___ Исходный фрагмент ___

NB: Последнее достижение политической мысли и практики: телесные наказания народам за плохое поведение. Сербам было назначено шестьдесят дней бомбёжки. Приговор приведён в исполнение палачами Клинтоном и Блэром.
Париж, апрель 2000 года
Ни слова про Лувр!
Ни слова про Собор Парижской Богоматери!
Ни слова про Люксембургский сад!
Эйфелева башня, мосты через Сену, Пантеон, Елисейские поля — мы побывали всюду, но ничего нового сказать про это я не смогу. А значит и не стану. Разве что упомянуть: на набережной Сены я внезапно нанёс Марине контрольный поцелуй в губы.
Жить втроём в отеле, питаться в ресторанах — это было бы слишком разорительно для нас. Поэтому все наши зарубежные поездки начинались с поиска пристанища. В Париже роль благодетеля-квартирмейстера взяла на себя Вероника Константиновна Лосская — профессор Сорбонны, автор замечательной книги «Марина Цветаева в жизни», выпущенной «Эрмитажем» в 1989 году. Её приятельница, Генриэтта Кватре-Барбе, жила одна в большой двухэтажной квартире на улице Одеон и согласилась приютить семью писателя Ефимова из одной любви к русской литературе.

___ Исходные данные ___

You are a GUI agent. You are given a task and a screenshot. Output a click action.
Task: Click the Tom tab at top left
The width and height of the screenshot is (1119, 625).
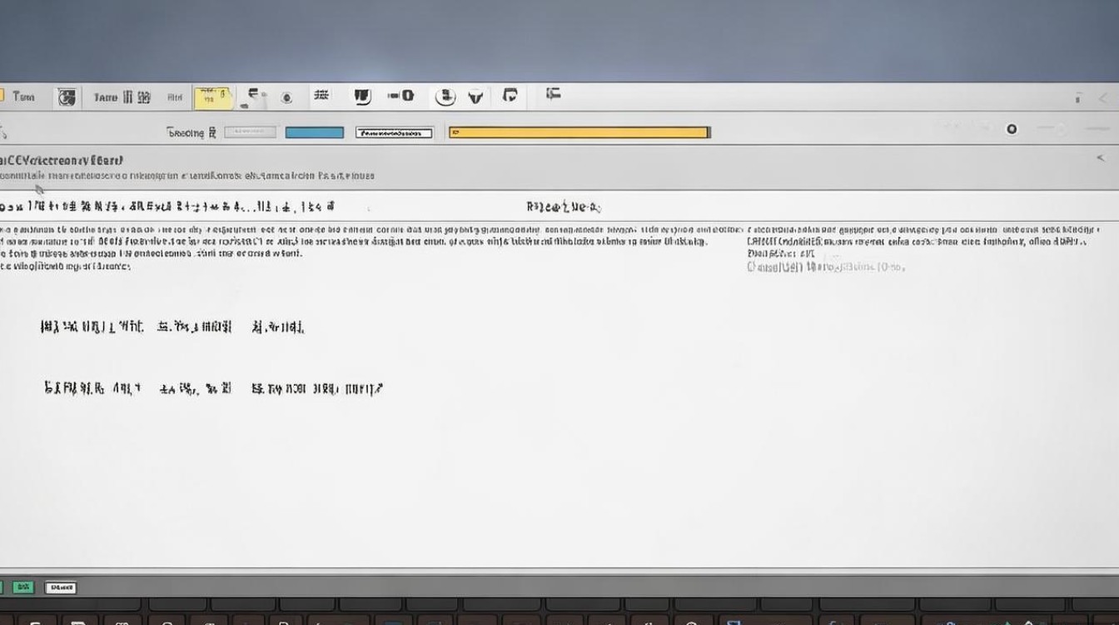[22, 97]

___

**Задание 1**
Ответьте на вопросы по фрагменту о поездке в Париж.
(a) Сколько дней бомбёжки было назначено сербам?
(b) На какой улице жила Генриэтта Кватре-Барбе?
(c) Какое издательство и в каком году выпустило книгу «Марина Цветаева в жизни»?
**Задание 2**
Продолжите фрагмент о поездке в Париж, начав сразу после его последнего предложения.

**Ожидаемый ответ 1**
(a) Шестьдесят дней.
(b) На улице Одеон.
(c) Издательство «Эрмитаж», 1989 год.

**Ожидаемый ответ 2**
Мадам Кватре-Барбе не знала ни русского, ни английского, мы не знали французского, и тем не менее прожили в мире и согласии две недели. Марина даже ездила вместе с нею в Версаль. Фамилия Генриэтты в переводе на русский язык означала «четыре бороды» и принадлежала знатному роду, ведущему начало из Средних веков. Оказалось, что, в отличие от американских индейцев, щеголявших содранными скальпами врагов, французские крестоносцы вывешивали на поясе бороды убитых ими «мусульманских шевалье». Предок бывшего мужа Генриэтты щеголял четырьмя бородами — отсюда и прозвище, превращённое впоследствии в фамилию.
Троих бывших россиян мне хотелось повидать в Париже непременно.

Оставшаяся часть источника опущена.